Special issue : Living with risk

Politique InternationaleHow did the Paris Peace Forum initiative come about? What makes you unique on the international stage, which can sometimes seem very crowded?

Justin Vaïsse — The creation of the Paris Peace Forum six years ago, in 2018, was based on the observation that international coordination was inadequate: we were not managing to come up with the right responses to all the global challenges facing us. While dialogue between states at the UN is well established, it is far from always effective because of tensions between powers and the rigidities of formal multilateralism – each diplomat sticking to his or her own language. We wanted to propose a more flexible ‘multi- actor’ approach, involving civil society and the private sector when they are useful. This is the case not for the most burning issues of international security, but for most global problems such as climate change, global health, artificial intelligence (AI) and technology in general, or the ecological transition. No one is left out: our multi- stakeholder approach also demands North-South parity. If we want to move beyond the narrow definition of peace as the absence of war, we need to respond to the challenges that threaten peace and build an order that works for everyone. This is the title of this seventh edition of the Forum.

P. I.Are there more conflicts today than there were ten or twenty years ago?

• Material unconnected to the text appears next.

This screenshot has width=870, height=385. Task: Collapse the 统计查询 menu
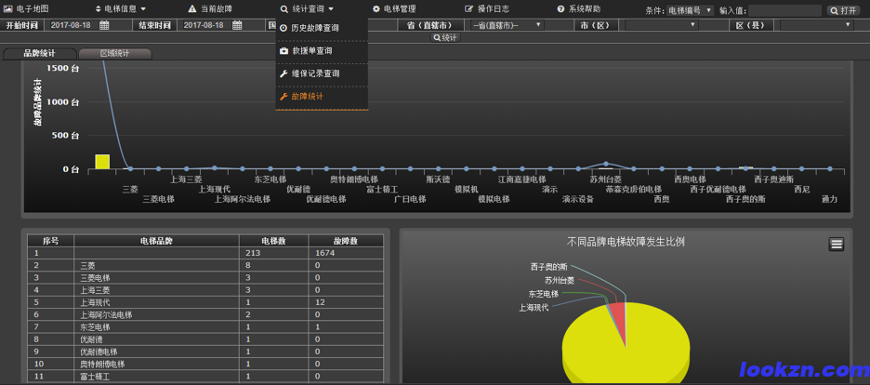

J. V. — There are more conflicts, yes, and they are particularly visible at the moment with the wars in Ukraine and Gaza. But beyond an always risky tally, there is indeed more conflict than at the beginning of this century, as multipolarity progresses and American superiority crumbles. The world’s policeman is being challenged, and is taking his responsibilities less to heart. Admittedly, it came to Ukraine’s rescue: the challenge was too blatant. But today, no one in Washington would dream of launching a military intervention, as America did regularly in the two or three decades following the Cold War. Above all, the conflict has gone underground and is becoming permanent: Thomas Gomart, Director of the French Institute of International Relations (IFRI), talks of ‘invisible wars’ between the major powers, particularly in cyberspace, information wars, intelligence wars, etc. In another recent book, Jean-Baptiste Jeangène Vilmer puts forward the idea of ‘permanent war’, a war that is engaged in a process of de-specification, in other words a gradual reduction in what distinguishes it from peace: It is no longer confined to certain activities, carried out by certain people, in certain places, at certain times, he explains.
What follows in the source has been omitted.